JOB - Starting at the line that contains "Students (27, 1899)" and ending at the line that contains "esame_8aprile2019_soluz.pdf (114, 433)", write out those lines again with 37 added to each coordinate in the answers.

SOURCE DATA -

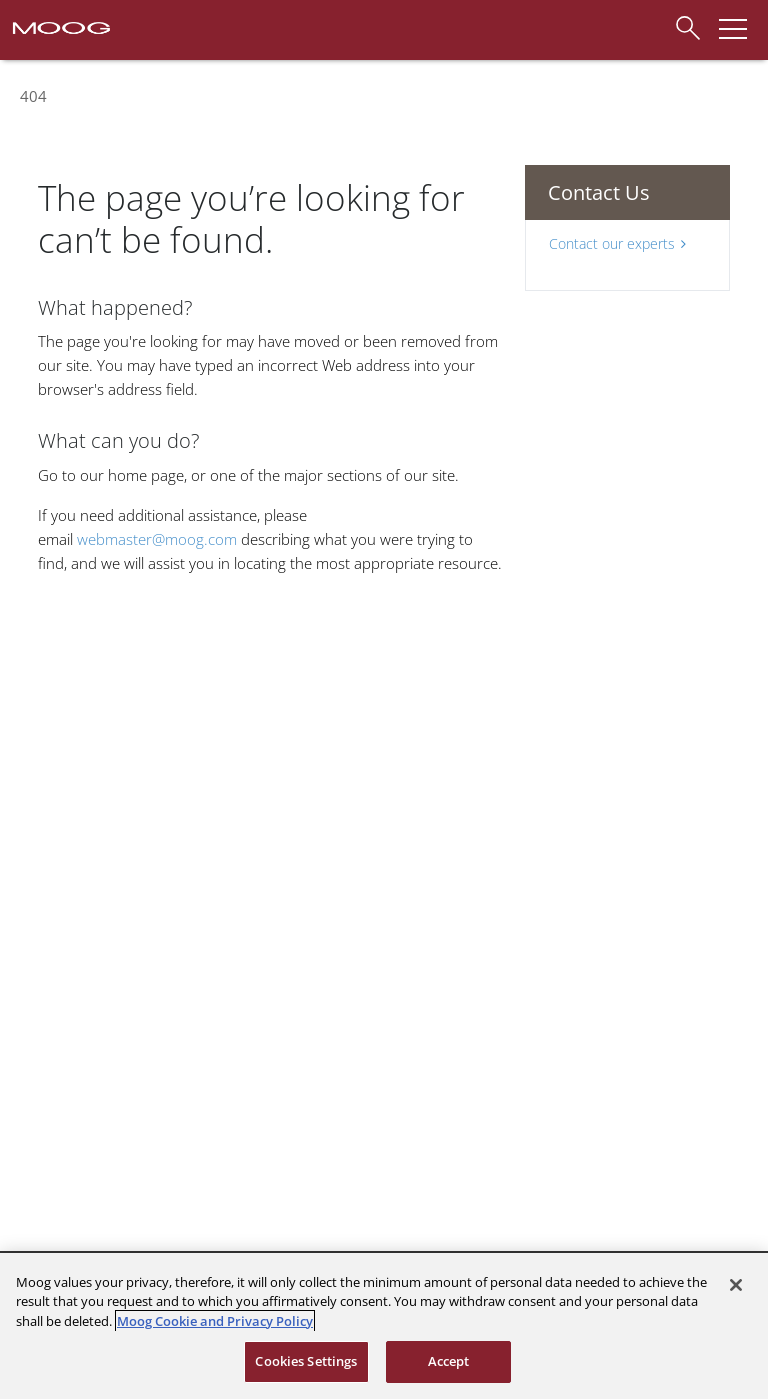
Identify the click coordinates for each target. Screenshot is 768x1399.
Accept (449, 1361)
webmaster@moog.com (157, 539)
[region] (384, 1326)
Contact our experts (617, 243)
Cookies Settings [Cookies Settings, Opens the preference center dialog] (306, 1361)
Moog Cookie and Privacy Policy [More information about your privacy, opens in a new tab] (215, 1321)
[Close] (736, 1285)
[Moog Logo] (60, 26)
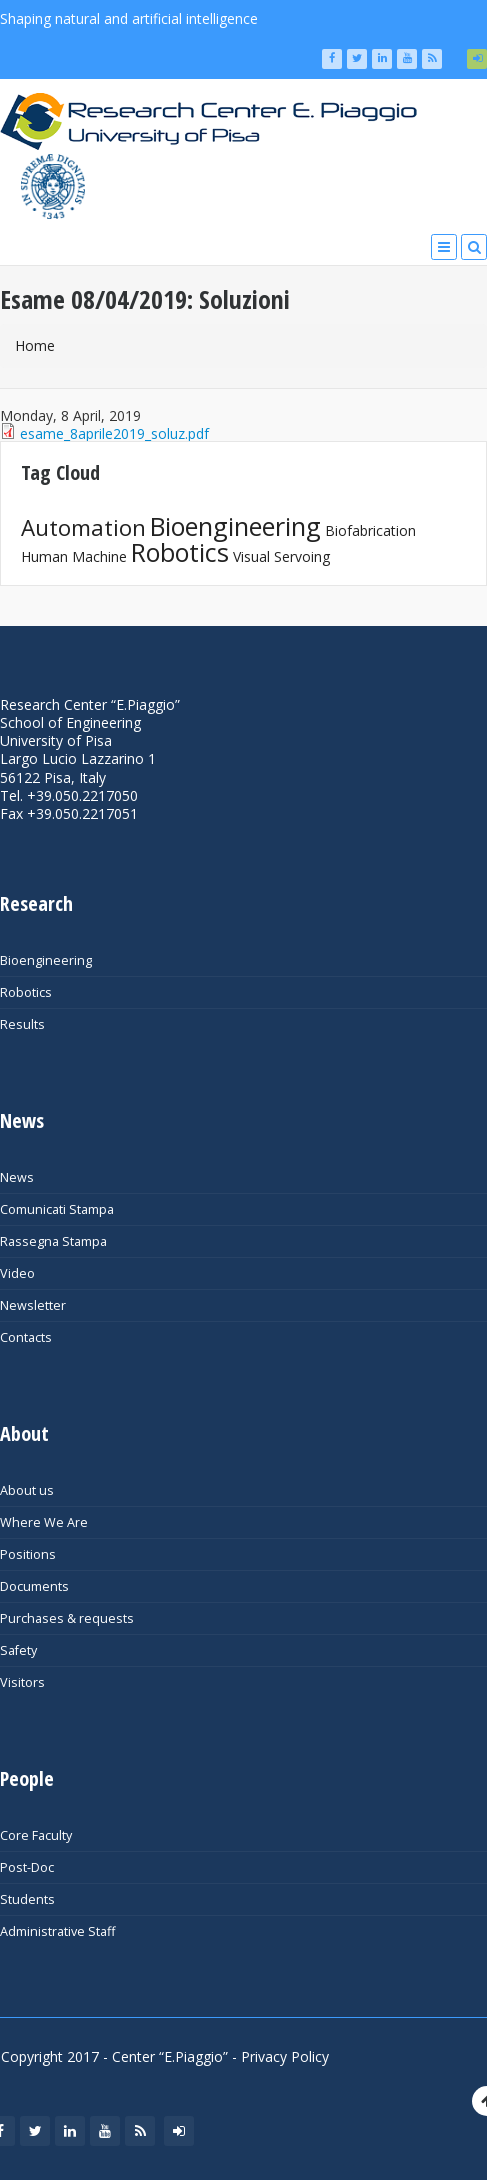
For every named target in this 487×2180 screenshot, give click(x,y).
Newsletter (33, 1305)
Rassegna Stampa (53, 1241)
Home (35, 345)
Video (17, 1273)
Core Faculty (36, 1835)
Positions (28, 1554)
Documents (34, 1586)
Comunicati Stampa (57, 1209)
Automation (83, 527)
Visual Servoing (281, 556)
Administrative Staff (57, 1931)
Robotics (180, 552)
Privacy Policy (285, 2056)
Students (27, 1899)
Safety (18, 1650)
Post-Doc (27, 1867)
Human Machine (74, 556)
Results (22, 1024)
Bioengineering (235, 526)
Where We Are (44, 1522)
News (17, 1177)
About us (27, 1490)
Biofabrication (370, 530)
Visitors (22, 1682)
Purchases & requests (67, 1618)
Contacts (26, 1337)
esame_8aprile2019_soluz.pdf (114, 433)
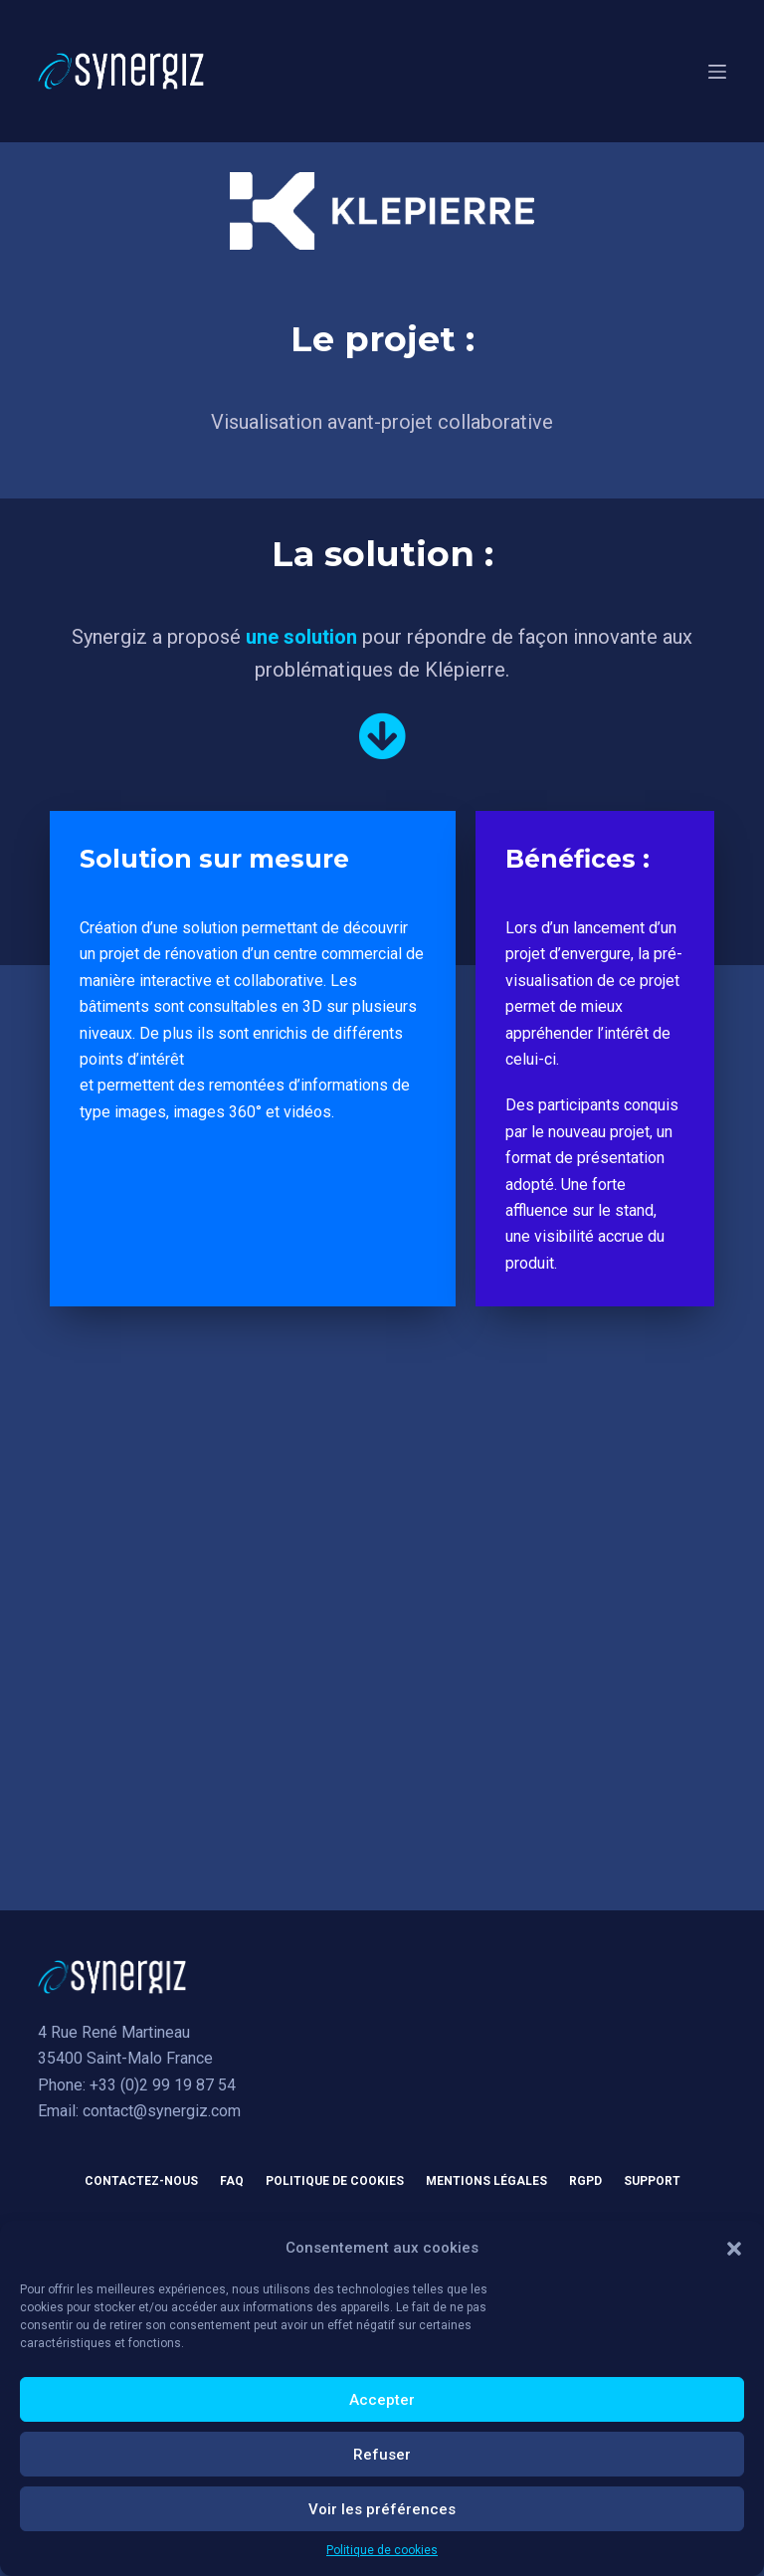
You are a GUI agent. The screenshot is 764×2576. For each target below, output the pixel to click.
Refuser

==

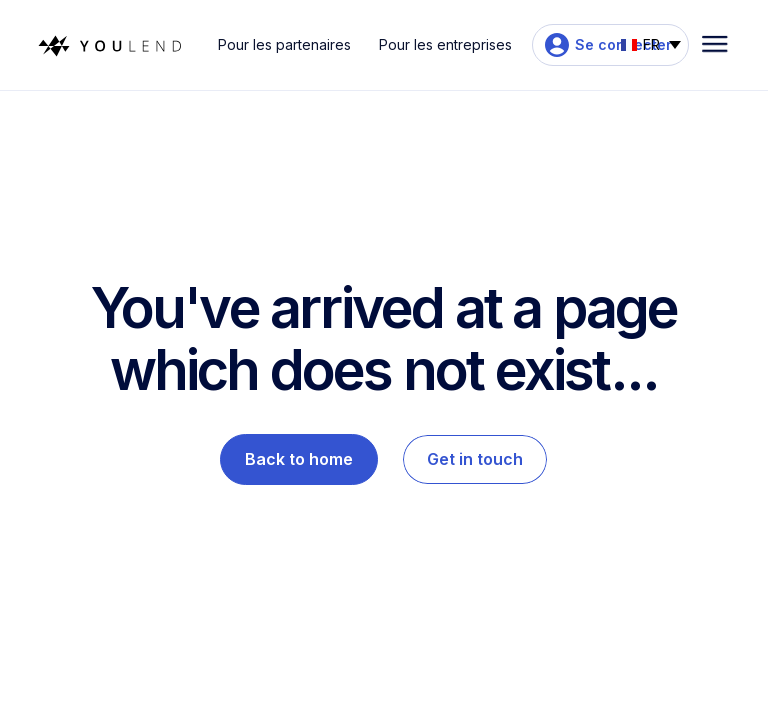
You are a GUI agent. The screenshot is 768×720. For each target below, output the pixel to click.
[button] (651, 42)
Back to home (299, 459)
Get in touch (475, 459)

SOLUTION FOR THIS EXERCISE -
Students (64, 1936)
Safety (55, 1687)
Post-Doc (64, 1904)
Human Machine (111, 593)
Results (59, 1061)
Bioengineering (272, 563)
Where We Are (81, 1559)
News (54, 1214)
About us (64, 1527)
Biofabrication (407, 567)
Visitors (59, 1719)
Purchases & requests (104, 1655)
Contacts (63, 1374)
esame_8aprile2019_soluz.pdf (151, 470)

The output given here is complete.